» **Supplied data**
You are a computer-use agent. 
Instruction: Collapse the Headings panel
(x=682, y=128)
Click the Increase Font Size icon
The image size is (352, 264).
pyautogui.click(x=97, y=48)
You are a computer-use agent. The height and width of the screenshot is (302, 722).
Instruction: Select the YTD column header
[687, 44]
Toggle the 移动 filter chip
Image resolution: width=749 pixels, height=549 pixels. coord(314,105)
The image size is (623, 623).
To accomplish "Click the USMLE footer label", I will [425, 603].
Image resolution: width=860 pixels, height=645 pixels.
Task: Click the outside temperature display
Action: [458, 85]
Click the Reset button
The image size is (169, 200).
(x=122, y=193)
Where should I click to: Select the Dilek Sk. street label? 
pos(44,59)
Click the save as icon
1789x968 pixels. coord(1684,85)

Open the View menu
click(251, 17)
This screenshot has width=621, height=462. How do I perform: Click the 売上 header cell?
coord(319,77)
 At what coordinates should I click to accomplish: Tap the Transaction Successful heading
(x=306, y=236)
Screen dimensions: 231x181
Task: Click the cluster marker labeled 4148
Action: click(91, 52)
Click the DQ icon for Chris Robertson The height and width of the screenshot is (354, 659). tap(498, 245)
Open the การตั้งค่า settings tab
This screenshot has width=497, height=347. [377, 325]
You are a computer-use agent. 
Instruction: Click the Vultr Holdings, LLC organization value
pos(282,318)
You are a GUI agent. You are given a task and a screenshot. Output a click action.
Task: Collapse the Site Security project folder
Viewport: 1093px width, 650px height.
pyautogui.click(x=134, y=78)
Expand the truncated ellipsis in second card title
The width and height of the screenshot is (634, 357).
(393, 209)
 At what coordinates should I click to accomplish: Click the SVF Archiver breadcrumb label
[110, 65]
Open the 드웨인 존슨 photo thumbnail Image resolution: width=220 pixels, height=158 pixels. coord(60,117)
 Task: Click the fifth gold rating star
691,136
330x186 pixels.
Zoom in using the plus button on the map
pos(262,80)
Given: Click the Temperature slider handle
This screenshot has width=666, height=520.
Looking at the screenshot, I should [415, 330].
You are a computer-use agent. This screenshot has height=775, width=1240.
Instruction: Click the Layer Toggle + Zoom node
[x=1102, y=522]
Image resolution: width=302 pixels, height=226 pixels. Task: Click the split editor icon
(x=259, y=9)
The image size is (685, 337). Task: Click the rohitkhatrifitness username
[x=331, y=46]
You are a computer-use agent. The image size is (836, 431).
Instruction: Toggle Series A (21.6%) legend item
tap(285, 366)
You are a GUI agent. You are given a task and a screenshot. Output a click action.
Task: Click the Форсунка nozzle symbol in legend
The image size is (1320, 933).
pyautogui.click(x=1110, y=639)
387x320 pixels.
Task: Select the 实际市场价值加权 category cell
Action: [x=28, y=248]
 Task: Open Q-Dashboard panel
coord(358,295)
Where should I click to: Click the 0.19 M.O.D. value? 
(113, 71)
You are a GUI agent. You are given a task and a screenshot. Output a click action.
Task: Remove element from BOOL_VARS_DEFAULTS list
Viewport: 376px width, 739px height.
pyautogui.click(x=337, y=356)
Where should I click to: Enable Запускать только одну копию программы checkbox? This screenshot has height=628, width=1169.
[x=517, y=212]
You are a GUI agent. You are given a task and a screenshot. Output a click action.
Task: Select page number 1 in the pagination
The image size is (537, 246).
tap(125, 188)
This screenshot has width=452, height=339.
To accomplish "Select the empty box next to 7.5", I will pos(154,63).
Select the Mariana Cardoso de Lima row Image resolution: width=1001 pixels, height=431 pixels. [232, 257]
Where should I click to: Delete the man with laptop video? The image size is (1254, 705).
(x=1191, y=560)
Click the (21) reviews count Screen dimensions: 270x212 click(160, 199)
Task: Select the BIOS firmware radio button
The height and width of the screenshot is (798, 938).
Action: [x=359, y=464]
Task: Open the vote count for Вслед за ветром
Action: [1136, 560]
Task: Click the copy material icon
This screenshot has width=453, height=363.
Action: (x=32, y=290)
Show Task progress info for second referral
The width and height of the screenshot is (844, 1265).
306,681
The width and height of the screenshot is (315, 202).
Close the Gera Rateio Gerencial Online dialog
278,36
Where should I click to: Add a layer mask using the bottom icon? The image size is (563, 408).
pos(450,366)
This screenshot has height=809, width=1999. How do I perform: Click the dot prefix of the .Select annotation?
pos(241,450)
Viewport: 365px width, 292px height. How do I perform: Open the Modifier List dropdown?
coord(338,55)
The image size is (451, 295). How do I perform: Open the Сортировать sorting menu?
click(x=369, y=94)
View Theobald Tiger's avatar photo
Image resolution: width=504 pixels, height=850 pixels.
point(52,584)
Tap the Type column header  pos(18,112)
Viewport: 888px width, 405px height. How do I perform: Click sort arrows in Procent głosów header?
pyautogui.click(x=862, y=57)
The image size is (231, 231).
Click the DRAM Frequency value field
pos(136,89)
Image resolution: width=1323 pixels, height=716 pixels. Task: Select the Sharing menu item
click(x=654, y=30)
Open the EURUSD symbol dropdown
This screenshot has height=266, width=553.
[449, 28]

» **About this task**
Report how many lines above include "computer". Nothing else.

» **Solution to the problem**
5